BEGIN

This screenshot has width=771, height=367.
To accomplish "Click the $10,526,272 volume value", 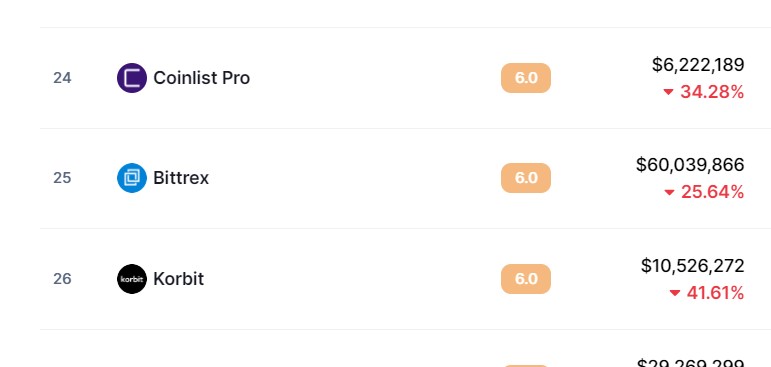I will coord(692,266).
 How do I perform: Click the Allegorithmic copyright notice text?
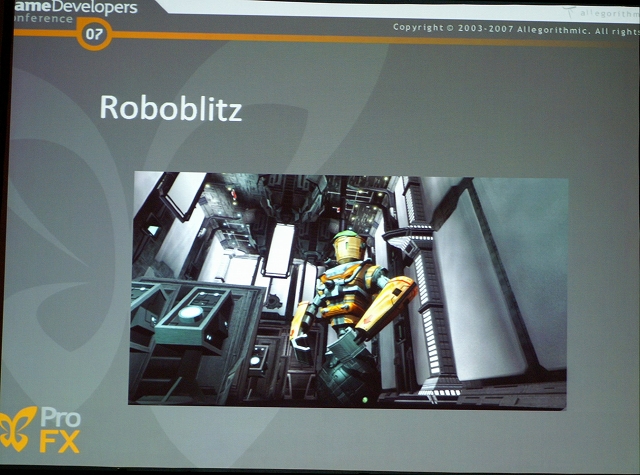pyautogui.click(x=514, y=28)
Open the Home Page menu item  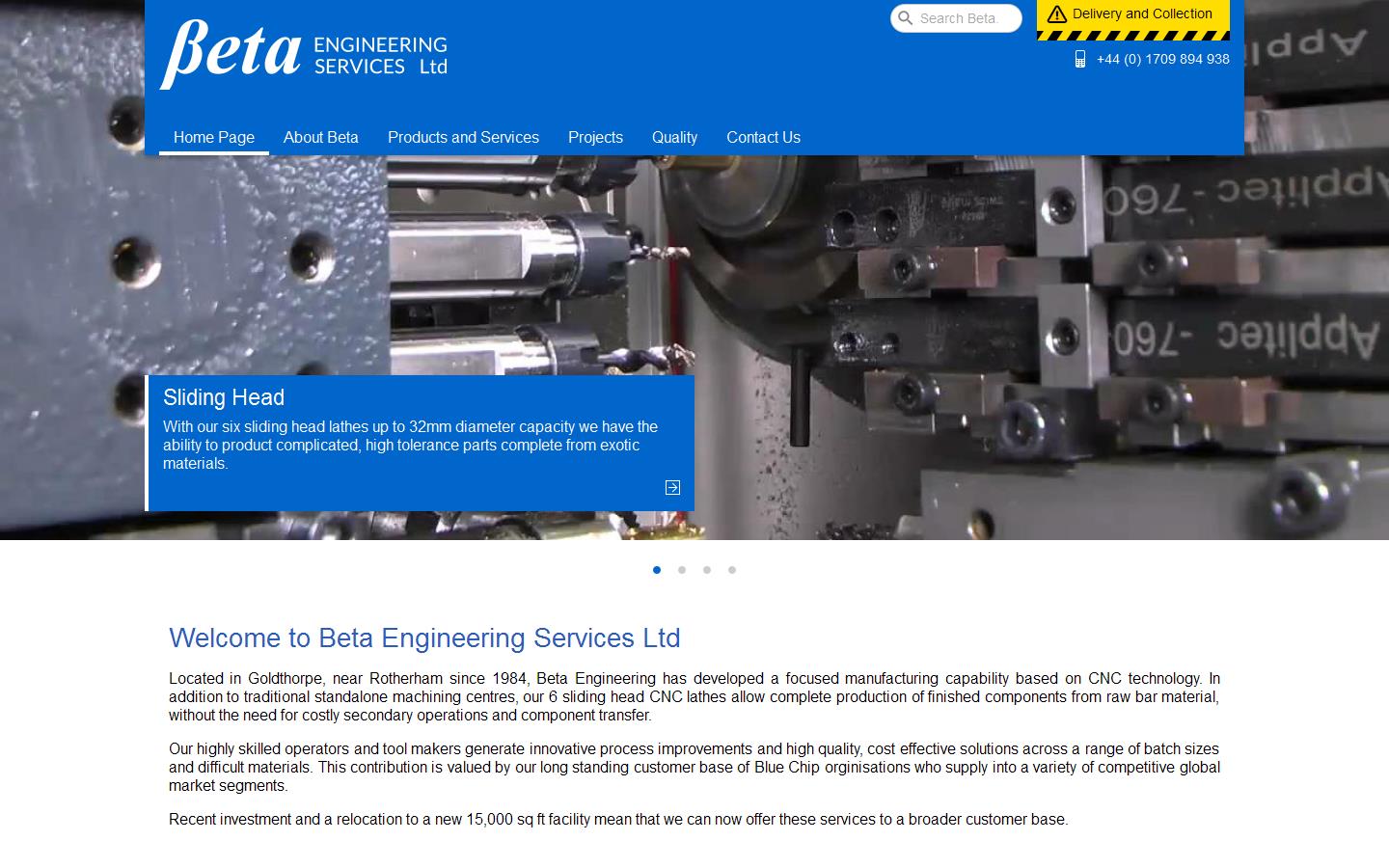pyautogui.click(x=213, y=137)
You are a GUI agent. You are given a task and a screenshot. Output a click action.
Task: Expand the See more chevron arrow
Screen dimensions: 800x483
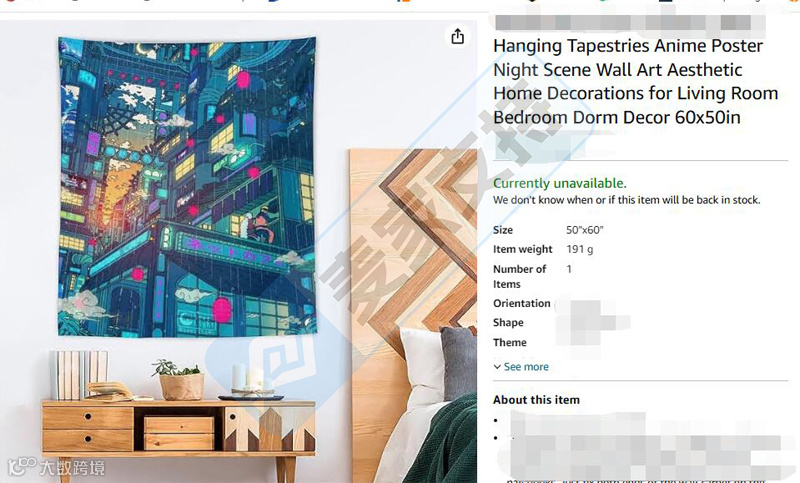tap(497, 367)
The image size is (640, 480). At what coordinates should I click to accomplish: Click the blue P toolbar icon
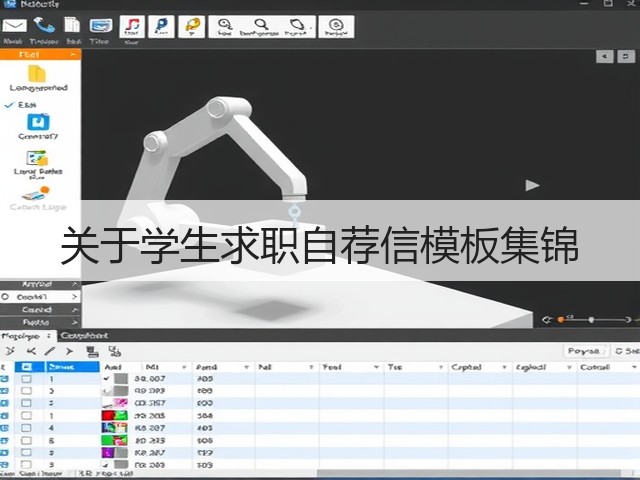click(161, 27)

END

YOUR TASK ▸
The answer must be a single number: how many lines of the data include the string "screenshot".

WRITTEN SOLUTION ▸
2